The building is to be located on the corner of Mulberry St. and North Chestnut St. within the Neighborhood Business Residential (NBR) zoning district of New Paltz. Residents of New Paltz, particularly those living or working in the historic district and surrounding streets such as Henry W. Dubois Drive, have raised concerns about this potential new project, Village Planning Board Chairman Michael Zierler said.

The Zero Place project, according to Zierler, has been a topic of discussion at every Planning Board meeting since the application’s inception in early 2016, and is continuing along in the reviewing stages. 

Under State Environmental Quality Review (SEQR), the Planning Board must evaluate the project in terms of its environmental impact on the community, including its visual and architectural impact, its effects on waterways, its consistency with community character and its impacts on transportation, traffic and parking.

“Our focus is on the size and scale of the building and its architectural style, all from previous zoning in the NBR,” Zierler said.

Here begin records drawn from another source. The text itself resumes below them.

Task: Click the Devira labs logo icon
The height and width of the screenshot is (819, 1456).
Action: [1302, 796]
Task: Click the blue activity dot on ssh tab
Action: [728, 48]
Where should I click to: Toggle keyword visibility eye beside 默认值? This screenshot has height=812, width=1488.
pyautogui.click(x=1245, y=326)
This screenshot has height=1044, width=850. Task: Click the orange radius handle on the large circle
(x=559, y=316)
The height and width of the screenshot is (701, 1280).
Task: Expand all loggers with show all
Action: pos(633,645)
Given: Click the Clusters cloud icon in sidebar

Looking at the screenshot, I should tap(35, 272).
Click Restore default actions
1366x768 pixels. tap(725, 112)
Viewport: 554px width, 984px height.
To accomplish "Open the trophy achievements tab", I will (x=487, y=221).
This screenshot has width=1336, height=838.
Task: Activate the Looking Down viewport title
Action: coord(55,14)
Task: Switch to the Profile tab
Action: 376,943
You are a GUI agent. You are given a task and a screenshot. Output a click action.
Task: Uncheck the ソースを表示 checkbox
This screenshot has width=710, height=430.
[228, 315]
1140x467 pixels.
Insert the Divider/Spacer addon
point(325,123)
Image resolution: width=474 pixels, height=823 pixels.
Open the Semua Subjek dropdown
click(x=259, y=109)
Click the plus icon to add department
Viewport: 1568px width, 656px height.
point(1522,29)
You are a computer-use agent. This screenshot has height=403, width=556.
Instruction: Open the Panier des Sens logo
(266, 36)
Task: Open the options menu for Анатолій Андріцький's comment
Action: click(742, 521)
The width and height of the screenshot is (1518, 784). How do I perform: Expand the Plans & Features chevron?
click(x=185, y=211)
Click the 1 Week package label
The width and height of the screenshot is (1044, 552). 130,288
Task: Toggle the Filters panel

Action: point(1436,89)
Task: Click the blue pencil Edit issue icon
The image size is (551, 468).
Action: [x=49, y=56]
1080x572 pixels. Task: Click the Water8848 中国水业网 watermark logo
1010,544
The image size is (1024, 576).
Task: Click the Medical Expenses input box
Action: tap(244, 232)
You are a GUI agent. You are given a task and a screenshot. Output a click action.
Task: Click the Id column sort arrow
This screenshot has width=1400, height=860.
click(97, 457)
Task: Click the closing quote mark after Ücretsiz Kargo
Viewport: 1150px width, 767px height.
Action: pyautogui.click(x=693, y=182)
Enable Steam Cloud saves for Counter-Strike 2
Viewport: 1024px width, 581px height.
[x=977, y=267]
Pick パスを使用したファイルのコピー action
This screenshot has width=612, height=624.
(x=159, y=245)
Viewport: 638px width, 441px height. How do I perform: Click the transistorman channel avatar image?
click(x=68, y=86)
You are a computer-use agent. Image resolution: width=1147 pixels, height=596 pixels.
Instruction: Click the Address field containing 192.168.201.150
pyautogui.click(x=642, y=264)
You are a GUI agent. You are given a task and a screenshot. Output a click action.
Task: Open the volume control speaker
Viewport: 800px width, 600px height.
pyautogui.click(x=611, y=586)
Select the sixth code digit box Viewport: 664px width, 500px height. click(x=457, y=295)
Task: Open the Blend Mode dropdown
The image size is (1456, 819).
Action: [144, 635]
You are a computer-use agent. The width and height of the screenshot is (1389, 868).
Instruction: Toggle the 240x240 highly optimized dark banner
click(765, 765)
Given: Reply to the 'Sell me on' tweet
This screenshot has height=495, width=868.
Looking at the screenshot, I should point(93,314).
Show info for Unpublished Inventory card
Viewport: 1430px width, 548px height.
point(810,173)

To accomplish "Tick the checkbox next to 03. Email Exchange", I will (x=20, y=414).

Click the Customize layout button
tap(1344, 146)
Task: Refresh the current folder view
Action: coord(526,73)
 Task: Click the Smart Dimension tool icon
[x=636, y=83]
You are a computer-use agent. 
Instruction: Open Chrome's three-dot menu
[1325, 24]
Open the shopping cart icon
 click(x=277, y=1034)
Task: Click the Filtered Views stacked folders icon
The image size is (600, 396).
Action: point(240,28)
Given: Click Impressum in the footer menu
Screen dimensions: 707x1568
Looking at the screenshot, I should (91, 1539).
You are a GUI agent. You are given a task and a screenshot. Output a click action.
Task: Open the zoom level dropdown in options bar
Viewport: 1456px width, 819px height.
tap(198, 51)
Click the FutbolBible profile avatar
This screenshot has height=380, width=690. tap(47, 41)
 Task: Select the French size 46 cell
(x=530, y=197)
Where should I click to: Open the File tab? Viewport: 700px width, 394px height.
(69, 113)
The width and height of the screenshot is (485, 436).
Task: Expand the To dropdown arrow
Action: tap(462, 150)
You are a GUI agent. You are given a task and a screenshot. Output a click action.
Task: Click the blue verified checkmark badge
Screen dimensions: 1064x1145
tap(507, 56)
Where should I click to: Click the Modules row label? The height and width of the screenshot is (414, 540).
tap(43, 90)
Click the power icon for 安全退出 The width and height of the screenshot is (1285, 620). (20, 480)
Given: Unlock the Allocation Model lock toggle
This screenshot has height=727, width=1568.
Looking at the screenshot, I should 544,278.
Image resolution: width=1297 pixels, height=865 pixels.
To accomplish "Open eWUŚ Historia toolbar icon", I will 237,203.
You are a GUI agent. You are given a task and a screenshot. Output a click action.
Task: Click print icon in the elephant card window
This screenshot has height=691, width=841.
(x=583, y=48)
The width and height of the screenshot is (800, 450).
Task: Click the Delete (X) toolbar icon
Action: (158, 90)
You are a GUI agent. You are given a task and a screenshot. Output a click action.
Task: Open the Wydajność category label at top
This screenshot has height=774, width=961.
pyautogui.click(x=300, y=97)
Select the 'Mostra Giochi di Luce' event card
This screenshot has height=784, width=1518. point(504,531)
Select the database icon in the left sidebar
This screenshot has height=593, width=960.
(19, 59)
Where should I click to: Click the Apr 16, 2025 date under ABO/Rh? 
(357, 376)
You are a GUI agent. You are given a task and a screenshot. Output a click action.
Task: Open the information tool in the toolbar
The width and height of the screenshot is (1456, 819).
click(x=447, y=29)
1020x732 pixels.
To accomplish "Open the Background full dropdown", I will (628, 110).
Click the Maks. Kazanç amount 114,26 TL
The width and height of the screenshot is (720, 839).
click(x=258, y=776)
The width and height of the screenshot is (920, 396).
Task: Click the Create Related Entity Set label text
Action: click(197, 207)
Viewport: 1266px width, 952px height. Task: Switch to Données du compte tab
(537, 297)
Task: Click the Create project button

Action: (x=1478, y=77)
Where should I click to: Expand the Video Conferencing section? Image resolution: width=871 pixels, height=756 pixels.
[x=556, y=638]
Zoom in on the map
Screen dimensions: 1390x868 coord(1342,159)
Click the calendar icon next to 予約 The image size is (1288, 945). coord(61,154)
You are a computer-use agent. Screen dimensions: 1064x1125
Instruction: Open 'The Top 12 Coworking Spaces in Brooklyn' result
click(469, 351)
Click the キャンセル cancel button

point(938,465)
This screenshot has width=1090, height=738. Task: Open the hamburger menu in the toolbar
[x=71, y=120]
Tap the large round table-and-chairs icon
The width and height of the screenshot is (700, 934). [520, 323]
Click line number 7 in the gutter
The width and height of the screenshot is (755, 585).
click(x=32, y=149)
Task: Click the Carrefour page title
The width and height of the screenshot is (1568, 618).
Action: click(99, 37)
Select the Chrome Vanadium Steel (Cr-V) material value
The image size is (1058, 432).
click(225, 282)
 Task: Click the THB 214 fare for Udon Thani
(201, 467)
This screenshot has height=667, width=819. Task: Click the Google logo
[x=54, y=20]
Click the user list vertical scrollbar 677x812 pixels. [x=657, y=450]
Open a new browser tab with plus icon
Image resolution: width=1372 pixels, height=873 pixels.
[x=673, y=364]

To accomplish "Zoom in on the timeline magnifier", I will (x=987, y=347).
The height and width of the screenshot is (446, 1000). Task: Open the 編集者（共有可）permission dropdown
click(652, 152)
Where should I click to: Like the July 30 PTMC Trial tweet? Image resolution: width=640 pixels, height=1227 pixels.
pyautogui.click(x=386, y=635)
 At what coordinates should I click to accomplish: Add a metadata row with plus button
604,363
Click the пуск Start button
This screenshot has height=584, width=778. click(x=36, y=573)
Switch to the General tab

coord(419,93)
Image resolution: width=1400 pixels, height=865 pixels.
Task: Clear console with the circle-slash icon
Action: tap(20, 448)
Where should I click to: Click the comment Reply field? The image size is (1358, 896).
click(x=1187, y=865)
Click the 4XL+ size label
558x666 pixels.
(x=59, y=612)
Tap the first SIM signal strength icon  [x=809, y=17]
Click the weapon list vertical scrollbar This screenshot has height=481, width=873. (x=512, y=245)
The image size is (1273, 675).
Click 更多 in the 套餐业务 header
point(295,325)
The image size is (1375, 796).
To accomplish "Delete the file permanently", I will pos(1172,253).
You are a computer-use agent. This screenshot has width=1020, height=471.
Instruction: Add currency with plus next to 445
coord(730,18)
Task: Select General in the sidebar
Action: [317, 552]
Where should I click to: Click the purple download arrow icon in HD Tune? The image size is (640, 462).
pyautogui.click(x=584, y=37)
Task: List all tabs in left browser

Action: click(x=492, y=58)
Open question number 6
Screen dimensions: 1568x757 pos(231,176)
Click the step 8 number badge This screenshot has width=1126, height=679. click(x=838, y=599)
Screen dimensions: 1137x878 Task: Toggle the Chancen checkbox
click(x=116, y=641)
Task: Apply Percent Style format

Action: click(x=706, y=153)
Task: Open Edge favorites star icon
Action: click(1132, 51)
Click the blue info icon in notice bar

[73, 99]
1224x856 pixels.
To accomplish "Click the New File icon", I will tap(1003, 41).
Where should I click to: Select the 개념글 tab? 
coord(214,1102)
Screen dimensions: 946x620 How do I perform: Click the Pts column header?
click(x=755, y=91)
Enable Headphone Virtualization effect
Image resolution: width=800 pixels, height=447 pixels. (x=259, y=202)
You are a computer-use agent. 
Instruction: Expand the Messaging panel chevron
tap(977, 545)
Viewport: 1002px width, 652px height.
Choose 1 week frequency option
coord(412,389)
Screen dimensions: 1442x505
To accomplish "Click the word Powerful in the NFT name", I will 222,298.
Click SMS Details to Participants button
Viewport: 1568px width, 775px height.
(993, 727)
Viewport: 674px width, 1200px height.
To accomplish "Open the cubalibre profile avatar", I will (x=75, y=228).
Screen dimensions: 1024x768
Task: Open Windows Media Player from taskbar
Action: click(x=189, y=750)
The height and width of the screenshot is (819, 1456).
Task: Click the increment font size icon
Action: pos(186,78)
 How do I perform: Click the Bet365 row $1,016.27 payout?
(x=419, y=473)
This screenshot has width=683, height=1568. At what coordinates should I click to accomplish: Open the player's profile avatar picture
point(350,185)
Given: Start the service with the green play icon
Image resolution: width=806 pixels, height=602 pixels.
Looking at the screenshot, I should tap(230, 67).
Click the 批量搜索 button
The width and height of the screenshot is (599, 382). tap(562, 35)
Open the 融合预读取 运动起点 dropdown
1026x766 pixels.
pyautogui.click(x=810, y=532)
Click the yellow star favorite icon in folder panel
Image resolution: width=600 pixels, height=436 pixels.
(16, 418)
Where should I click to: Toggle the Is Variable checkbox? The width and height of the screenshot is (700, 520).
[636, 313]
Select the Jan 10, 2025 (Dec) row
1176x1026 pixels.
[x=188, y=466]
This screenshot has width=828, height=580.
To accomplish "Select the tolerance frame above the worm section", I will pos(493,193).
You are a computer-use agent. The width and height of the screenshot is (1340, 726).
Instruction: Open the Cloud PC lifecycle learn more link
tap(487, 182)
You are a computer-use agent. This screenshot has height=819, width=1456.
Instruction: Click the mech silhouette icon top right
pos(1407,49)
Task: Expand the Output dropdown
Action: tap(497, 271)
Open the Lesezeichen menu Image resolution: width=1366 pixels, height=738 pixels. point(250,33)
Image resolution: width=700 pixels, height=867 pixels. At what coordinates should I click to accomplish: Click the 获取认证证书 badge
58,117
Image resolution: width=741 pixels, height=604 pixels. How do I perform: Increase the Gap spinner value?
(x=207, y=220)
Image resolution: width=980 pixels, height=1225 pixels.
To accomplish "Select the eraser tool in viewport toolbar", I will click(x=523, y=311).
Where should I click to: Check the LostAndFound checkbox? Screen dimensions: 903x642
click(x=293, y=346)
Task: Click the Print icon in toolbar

Zero Place developer and founder David Shepler said that he is in the process of addressing and mitigating community concerns. Thus far, he has dropped the height of the building, redesigned the appearance so that it incorporates more design elements like that of those in the region and added more of a streetscape including more space for trees, benches and on-site foliage.

“So far 100 community members have signed to support the project,” he said. “People want to see it as it is, but there are concerns regarding a building of this size [in the district].”

Under NBR zoning laws, a building cannot be more than four stories or more than 50-feet high. After some review, Shepler adjusted the height of his proposed building to meet these laws. As a mixed-use building, Zero Place will consist of first-floor retail while the top three levels will be strictly residential with 24 one-bedroom apartments and 24 two-bedroom apartments. 

Zieler said the goals of the NBR district are to create a new neighborhood built around mixed-use, which will encourage fewer automobile trips and create a streetscape that is on a human scale.

“The NBR district is an area that has been designated as suitable for growth within the Village, providing new housing options and new commercial opportunities,” he said. 

He said the Planning Board is still waiting on more information about transportation, traffic, parking and visual, aesthetic and community character impacts of the project in relation to the Rail Trail and Historic Huguenot Street.

The next village planning board vote for the Zero Place project is scheduled for Tuesday, Dec. 20, where they will finalize the scoping document to determine whether the project will have a negative or positive declaration within the community. 

This is the final stage of the SEQR process, and will determine whether Shepler must mitigate or eliminate other environmental impacts or concerns in the community before continuing onto site plan review.